DIRECTIONS FOR THIS TASK: Copy out each line of the data that includes the string "Screenshot".

Dataset entries:
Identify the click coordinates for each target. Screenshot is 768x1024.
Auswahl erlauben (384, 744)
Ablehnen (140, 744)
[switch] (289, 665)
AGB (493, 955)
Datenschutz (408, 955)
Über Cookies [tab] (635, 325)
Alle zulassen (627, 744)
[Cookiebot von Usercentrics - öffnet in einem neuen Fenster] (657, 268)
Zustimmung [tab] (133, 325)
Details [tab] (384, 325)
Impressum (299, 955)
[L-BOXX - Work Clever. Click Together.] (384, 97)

* * *

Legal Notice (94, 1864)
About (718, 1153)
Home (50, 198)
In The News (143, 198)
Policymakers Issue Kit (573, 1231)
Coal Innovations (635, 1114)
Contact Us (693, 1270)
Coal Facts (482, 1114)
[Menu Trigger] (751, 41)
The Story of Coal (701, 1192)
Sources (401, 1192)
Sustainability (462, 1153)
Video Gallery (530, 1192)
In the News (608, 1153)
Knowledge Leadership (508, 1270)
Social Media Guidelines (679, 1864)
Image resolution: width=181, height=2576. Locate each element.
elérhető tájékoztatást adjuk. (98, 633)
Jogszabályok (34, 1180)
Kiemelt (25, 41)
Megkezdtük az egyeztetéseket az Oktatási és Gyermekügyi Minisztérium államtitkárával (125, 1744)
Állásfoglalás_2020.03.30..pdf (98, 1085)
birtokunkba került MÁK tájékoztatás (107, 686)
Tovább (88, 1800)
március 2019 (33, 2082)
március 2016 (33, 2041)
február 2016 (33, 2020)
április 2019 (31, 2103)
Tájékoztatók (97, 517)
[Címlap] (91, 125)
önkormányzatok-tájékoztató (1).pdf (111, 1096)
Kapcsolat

...

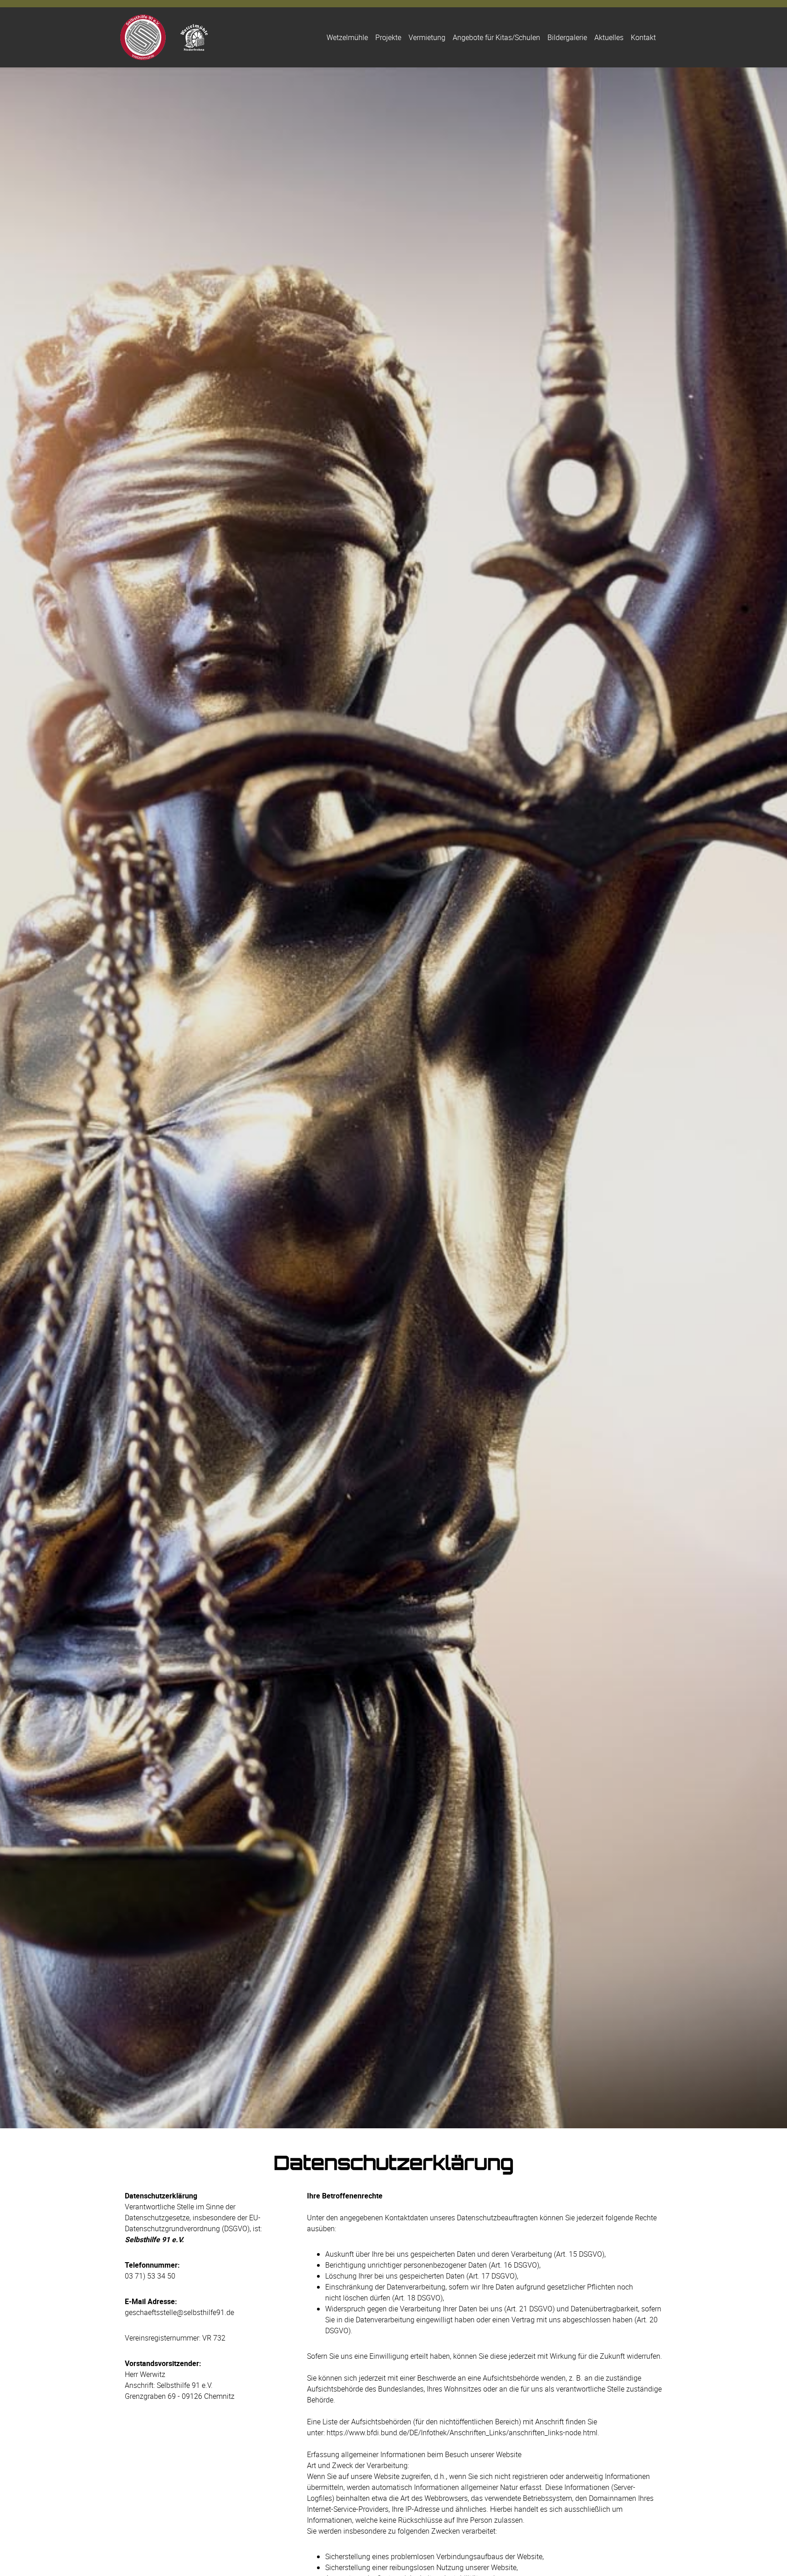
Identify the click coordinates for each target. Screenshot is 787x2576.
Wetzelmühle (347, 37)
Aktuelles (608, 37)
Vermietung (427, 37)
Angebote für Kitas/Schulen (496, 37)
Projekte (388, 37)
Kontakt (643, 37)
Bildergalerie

SOLUTION FOR THIS PROBLEM:
Identify the click coordinates for each target. Screenshot is 768x1024.
Identify the click coordinates for each target. Screenshot is 787x2576.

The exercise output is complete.